Comparison and Evaluation of Support Vector Machine and Gene Programming in River Suspended Sediment Estimation (Case Study: Kashkan River)
1. International journal of Horticulture, Agriculture and Food science(IJHAF) Vol-4, Issue-2, Mar-Apr, 2020
https://dx.doi.org/10.22161/ijhaf.4.2.5 ISSN: 2456-8635
www.aipublications.com Page | 53
Comparison and Evaluation of Support Vector
Machine and Gene Programming in River
Suspended Sediment Estimation (Case Study:
Kashkan River)
Hamidreza Bababali1*
, Reza Dehghani2
1
Assistant Professor of Civil Engineering, Islamic Azad University, Khorramabad, Iran
2
Ph.D. Student of Water Structure, Faculty of Agric., University of Lorestan, Khorramabad, Iran
Abstract— Simulation and evaluation of sediment are important issues in water resources management.
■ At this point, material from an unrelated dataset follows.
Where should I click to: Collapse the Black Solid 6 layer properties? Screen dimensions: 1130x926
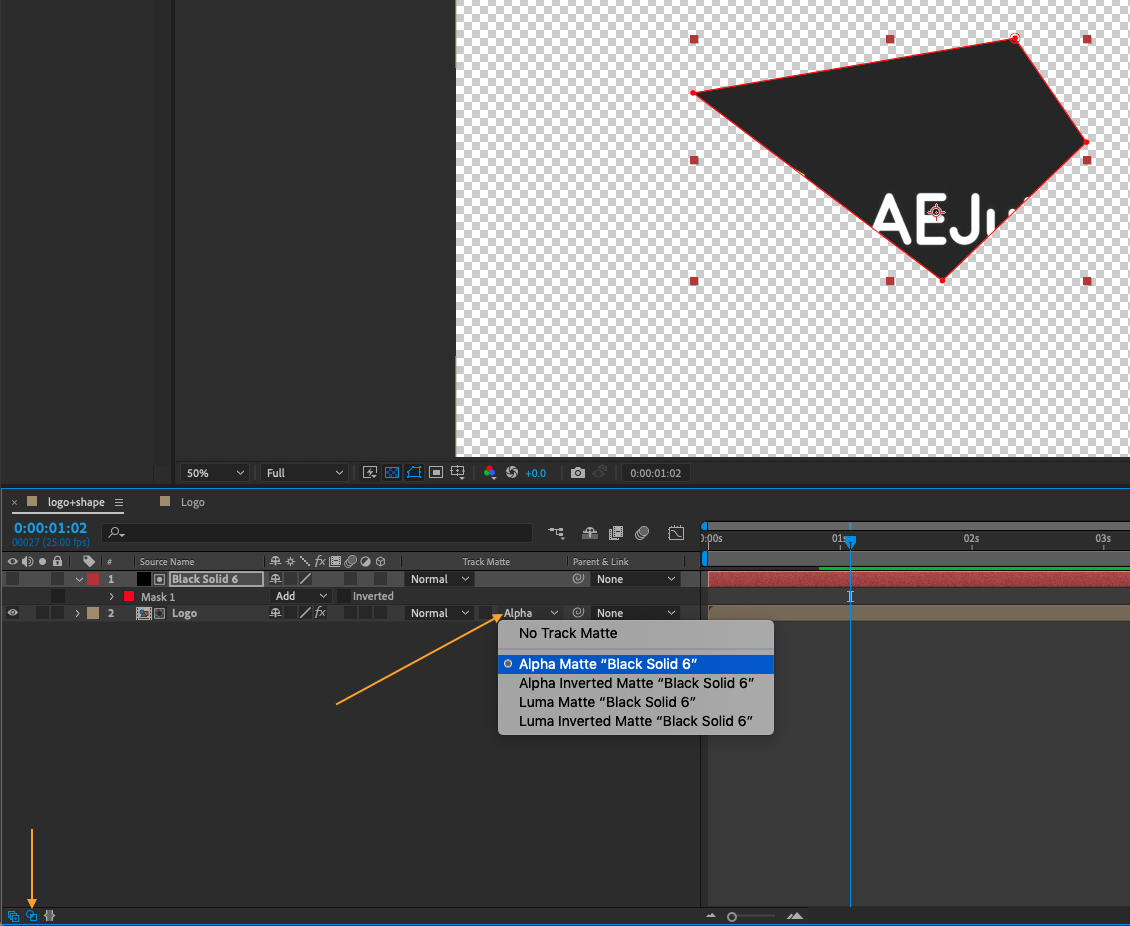(x=78, y=578)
Common methods for measuring sediment concentration are generally time consuming and costly and
sometimes does not have enough accuracy. In this research, we have tried to evaluate sediment amounts, using
Support Vector Machine (SVM), for Kashkanriver, Iran, and compare it with common Gene-Expression
Programming. The parameter of flow discharge for input in different time lags and the parameter of sediment
for output dhuring contour time (1998-2018) considered. Criteria of correlation coefficient, root mean square
error, mean absolute error and Nash Sutcliff coefficient were used to evaluate and compare the performance of
models. The results showed that two models estimate sediment discharge with acceptable accuracy, but in terms
of accuracy, the support vector machine model had the highest correlation coefficient (0.994), minimum root
mean square error (0.001ton/day) , mean absolute error(0.001 ton/day) and the Nash Sutcliff (0.988) hence was
chosen the prior in the verification stage. Finally, the results showed that the support vector machine has great
capability in estimating minimum and maximum sediment discharge values.
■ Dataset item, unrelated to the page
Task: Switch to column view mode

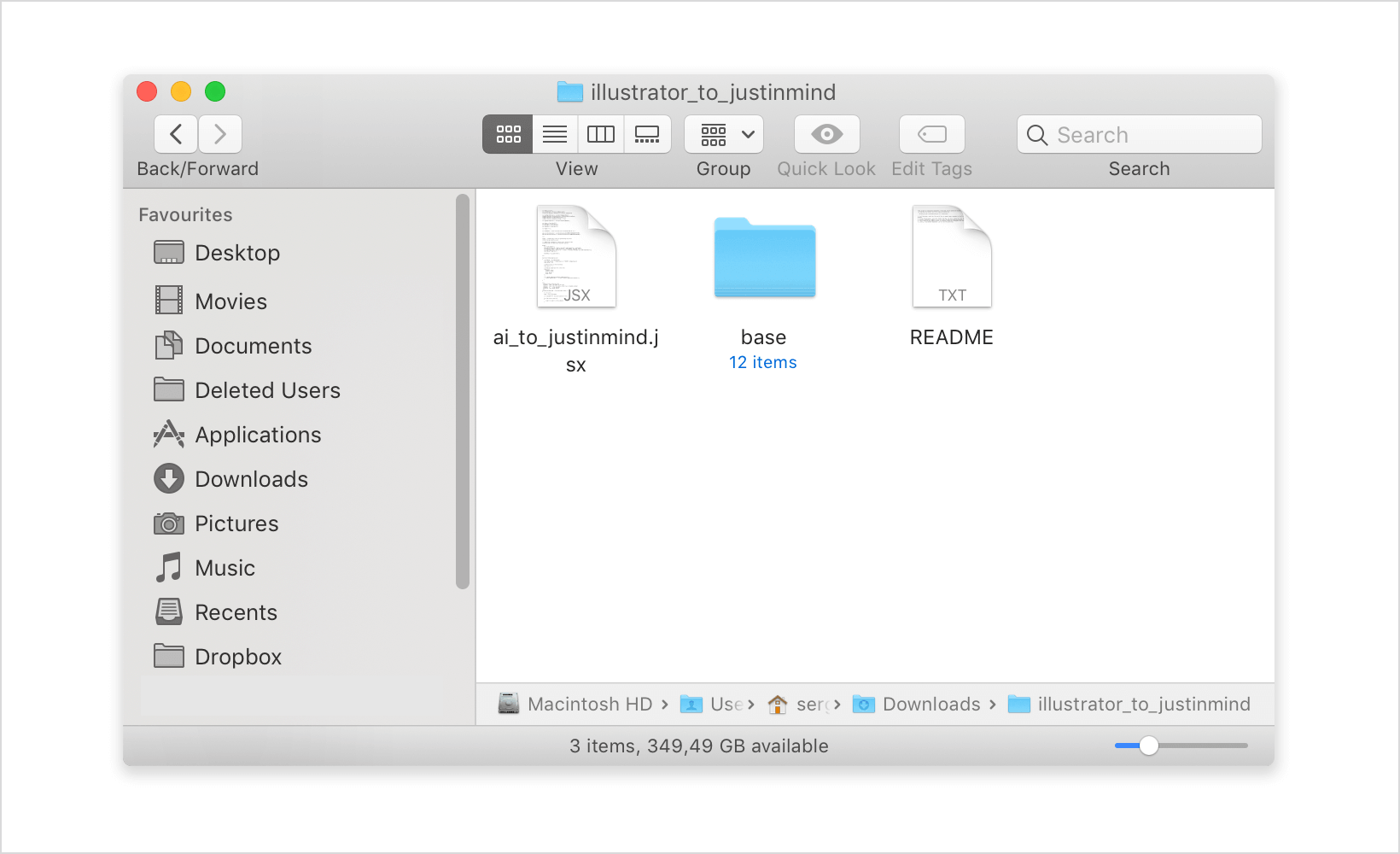Action: click(x=601, y=134)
Keywords— Suspended Sediment, Kashkan, Support Vector Machine, Gene Expression Programing.
I. INTRODUCTION
Historically, there have been a number of attempts to
estimate the sediment yield using modeling that can be
broken down into different groups (White, 2005). The
deterministic models can be grouped as either empirical or
conceptual. These models generally need long data records
and take into account the hydrodynamics of each mode of
transport. The deterministic and stochastic models are based
on the physical processes of the sediment yield, and there are
some of these models in the literature (Singh et al., 1998;
Yang, 1996; Cohn et al., 1992; Forman et al., 2000) for
sediment discharge estimation. The application of the
physics-based process computer software programs
necessitates detailed spatial and temporal environmental data
that is not often available. In practice, the most commonly
used model is the rating curve model, which is based on the
relationship between the flow Q and the sediment S. The
amount of sediment yield in a river is measured as sediment
load (S), which depends upon the sediment concentration and
the river discharge (Q). Accurate estimation of the sediment
yield is rather difficult because of the temporal variation of
both the sediment concentration and the river discharge.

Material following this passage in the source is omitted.